🤖 AI Summary
This work investigates whether large language models pretrained on textual data can be effectively transferred to time series forecasting tasks and elucidates the underlying cross-modal transfer mechanism. The study reveals that during pretraining, language models implicitly construct a low-dimensional universal manifold whose geometric structure directly supports unsupervised time series reconstruction and prediction. Through linear probing, representation retrieval, subspace alignment, and loss landscape analysis, the authors demonstrate that high-quality trajectory decoding can be achieved with only low-dimensional alignment or minimal fine-tuning—without paired supervision or learning temporal patterns from scratch.

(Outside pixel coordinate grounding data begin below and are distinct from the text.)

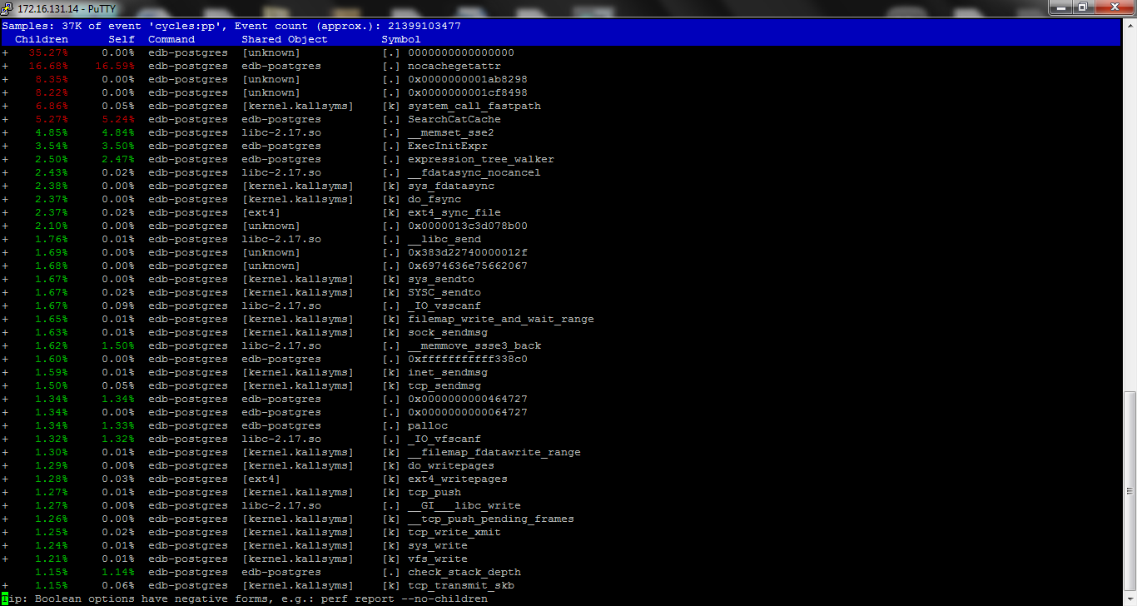Viewport: 1137px width, 606px height.
Task: Expand the ext4_sync_file call chain
Action: [x=5, y=212]
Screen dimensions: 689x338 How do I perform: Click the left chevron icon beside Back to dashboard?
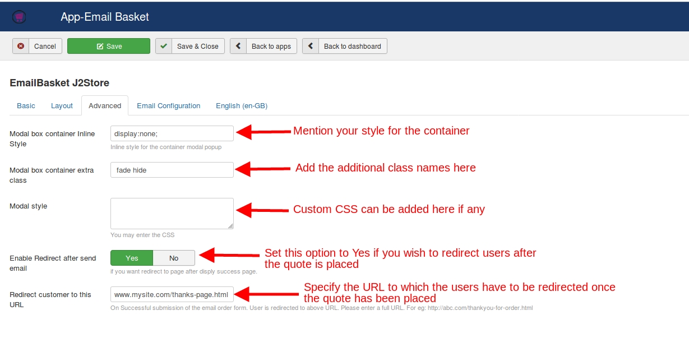[311, 47]
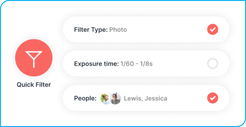Screen dimensions: 246x127
Task: Click the red Quick Filter funnel icon
Action: pyautogui.click(x=34, y=58)
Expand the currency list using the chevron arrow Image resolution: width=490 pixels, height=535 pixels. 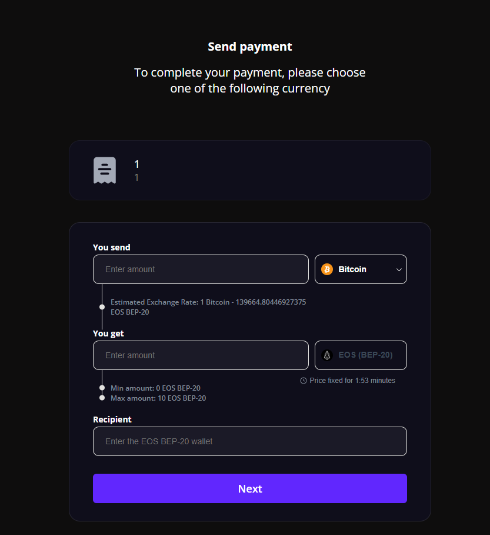(x=399, y=270)
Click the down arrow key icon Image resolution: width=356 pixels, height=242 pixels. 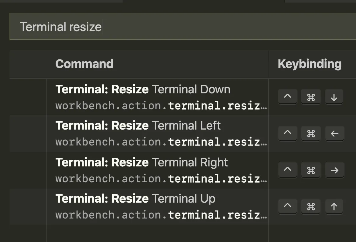334,97
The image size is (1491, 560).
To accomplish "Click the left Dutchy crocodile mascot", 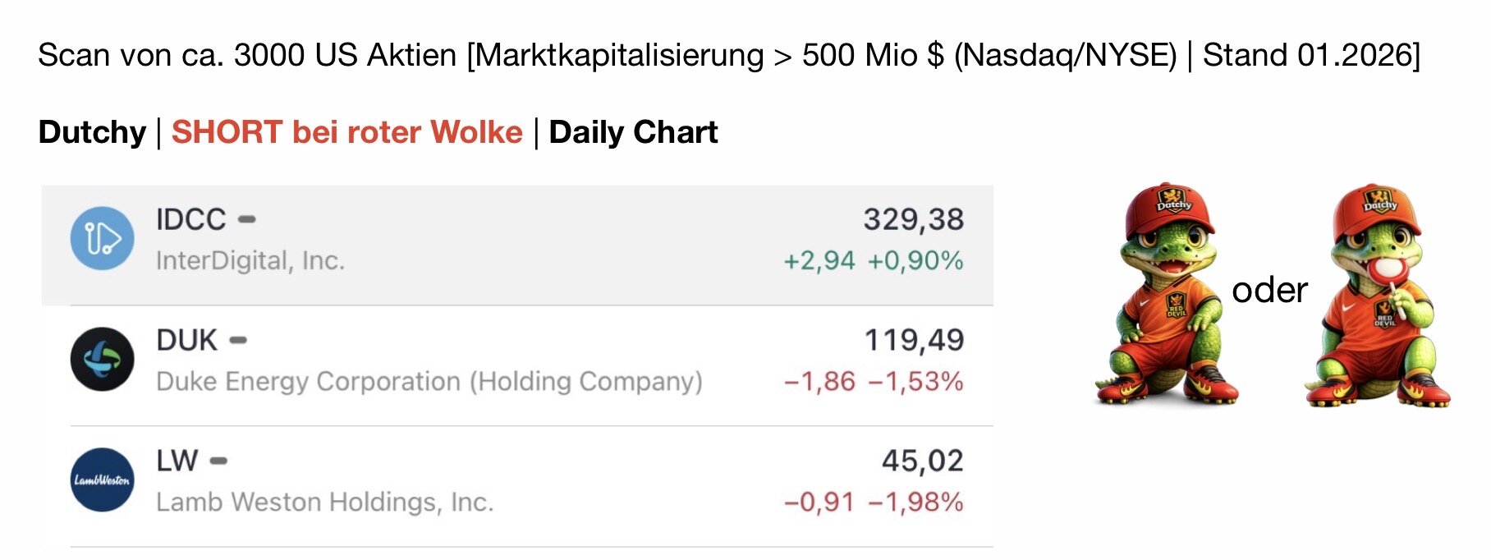I will tap(1167, 294).
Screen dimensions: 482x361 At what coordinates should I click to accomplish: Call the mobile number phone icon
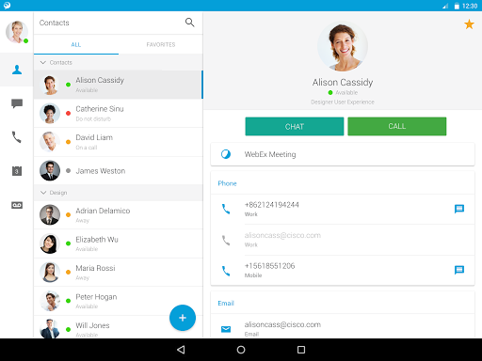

Experimental results show that this approach attains competitive forecasting performance under fully unsupervised settings, highlighting the transferability and optimization efficiency of the pretrained manifold.
📝 Abstract
Can language-pretrained transformers become effective time-series forecasters, and why? In this paper, we show that cross-modal transfer arises because language pretraining preconditions time series training with a reusable manifold. A linear probe on frozen LLM states decodes realistic time-series trajectories without paired supervision, and retrieval in this projected space yields competitive forecasts, showing that structure and dynamics exist before finetuning. Pretrained initialization also improves optimization, producing coherent gradients and a highly anisotropic loss landscape unlike random initialization. Finetuning then acts as low-dimensional alignment, reusing existing directions rather than learning temporal primitives from scratch, as evidenced by low-rank updates, subspace alignment, and shared features for periodicity, trend, and repetition. Together, these results support a geometric account of LLM-to-time-series transfer: language pretraining builds the manifold, and finetuning projects numerical dynamics onto task-relevant directions.